Eu diria que a maior parte dos produtos são desenvolvidos no âmbito de projetos. Mas não foi o nosso caso. Identificámos a área de integração de software como uma área em que seria interessante desenvolver um produto. Queríamos tornar a integração mais fácil e mais rápida. Após uma fase inicial em que concebemos o produto, começámos a desenvolver em 2010 e começámos a vender o produto em 2011.
Que oportunidades encontrou na Madeira?
A Madeira é um lugar perfeito para trabalhar e para viver. Em muitos sítios é necessário ir de férias e viajar para outros lugares para nos sentirmos bem. Aqui temos condições de trabalho perfeitas e condições de vida perfeitas. A maioria dos madeirenses preferiria trabalhar na ilha, mas muitos tiveram de deixar a Madeira para encontrar um emprego. Assim, quando a Connecting Software contrata localmente, cria-se uma boa ligação. Também procuramos especialistas internacionais para completar as competências de que necessitamos.
“Na Connecting Software não usamos capital de risco nem créditos. Financiamos tudo com capital próprio e no início tivemos também de conseguir a transformação de uma empresa de serviços numa empresa de produtos”.
Quais têm sido os grandes desafios que tem encontrado pelo caminho?
Há sempre grandes desafios, mas no início da empresa foi muito mais difícil. Na Connecting Software não usamos capital de risco nem créditos. Financiamos tudo com capital próprio e no início tivemos também de conseguir a transformação de uma empresa de serviços numa empresa de produtos. São atitudes diferentes, que necessitam de competências e posicionamentos diferentes. A isto ainda acresceu a tarefa de ter uma empresa em vários países. Foi preciso o cuidado de dar a todos a noção de que são importantes para o sucesso da empresa.

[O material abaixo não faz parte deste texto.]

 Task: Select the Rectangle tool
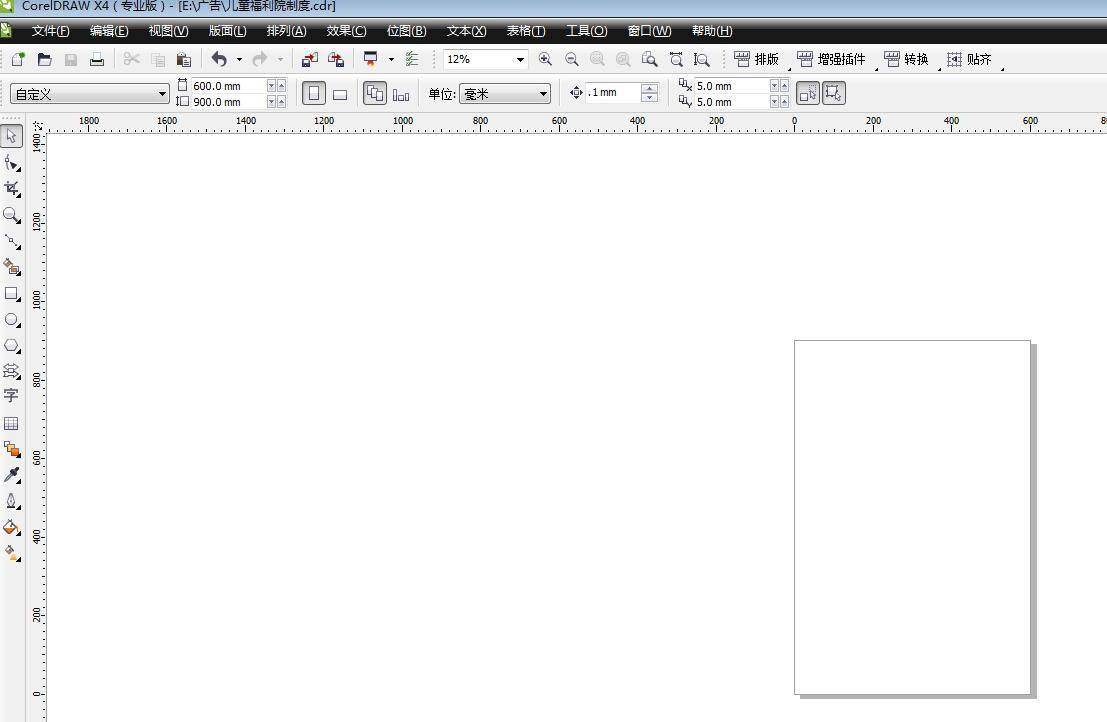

Outro grande desafio era encontrar a forma correta de vender a plataforma e as soluções chave na mão. Começámos por ter um processo de vendas clássico, mas com o tempo desenvolvemos uma nova forma de vender apenas através da Internet. Para isso, foi preciso adaptarmo-nos às exigências e termos uma resposta que transmitisse confiança e credibilidade. Acabámos por encontrar uma boa fórmula, que permite que todos possam testar por si o nosso software, que é bastante complexo. Tornámos o nosso software fácil de implementar, fácil de compreender e fácil de experimentar.
Lançou a empresa com capitais próprios. Quanto investiu até agora?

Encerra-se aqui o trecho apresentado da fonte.